═════ Dataset entries ═════

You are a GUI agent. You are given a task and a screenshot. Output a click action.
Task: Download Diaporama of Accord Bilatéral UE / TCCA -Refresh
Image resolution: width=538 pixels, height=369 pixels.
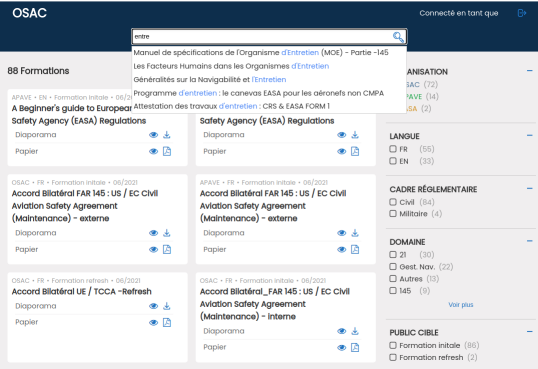(167, 306)
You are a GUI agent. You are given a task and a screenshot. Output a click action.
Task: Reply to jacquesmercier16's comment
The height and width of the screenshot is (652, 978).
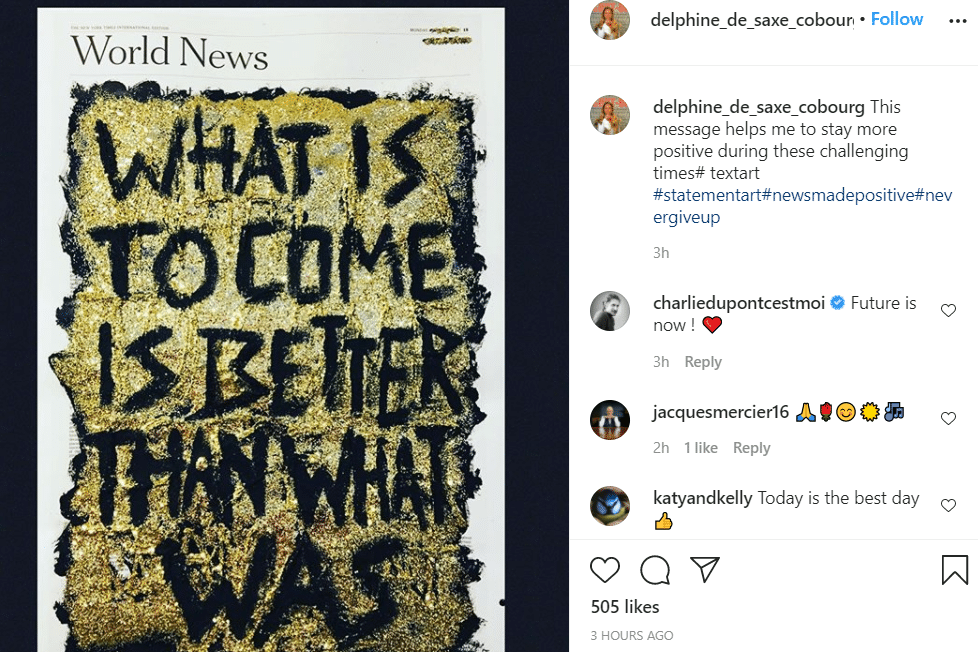[x=752, y=448]
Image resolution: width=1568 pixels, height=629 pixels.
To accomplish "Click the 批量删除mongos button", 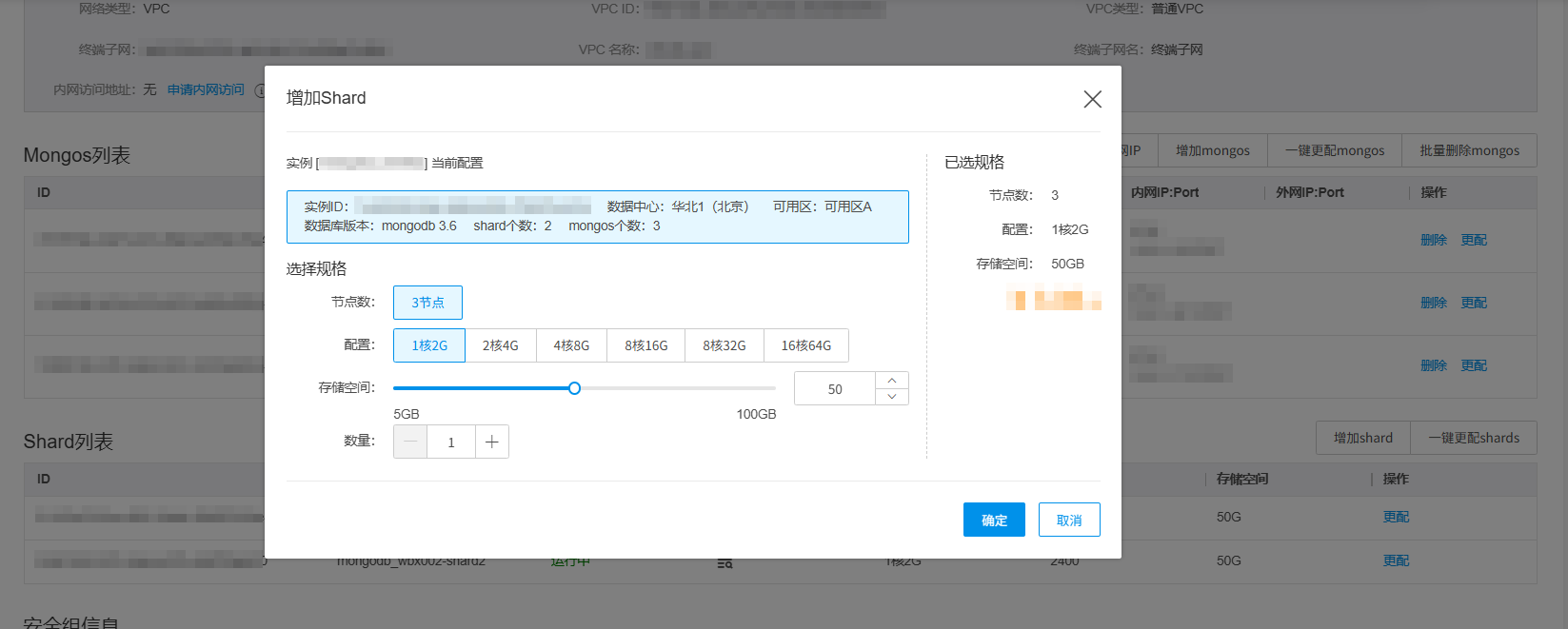I will point(1469,150).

═════

Return each line of the entries above that contains the string "resolution". Case counts.

Image resolution: width=538 pixels, height=369 pixels.
Image resolution: width=1568 pixels, height=629 pixels.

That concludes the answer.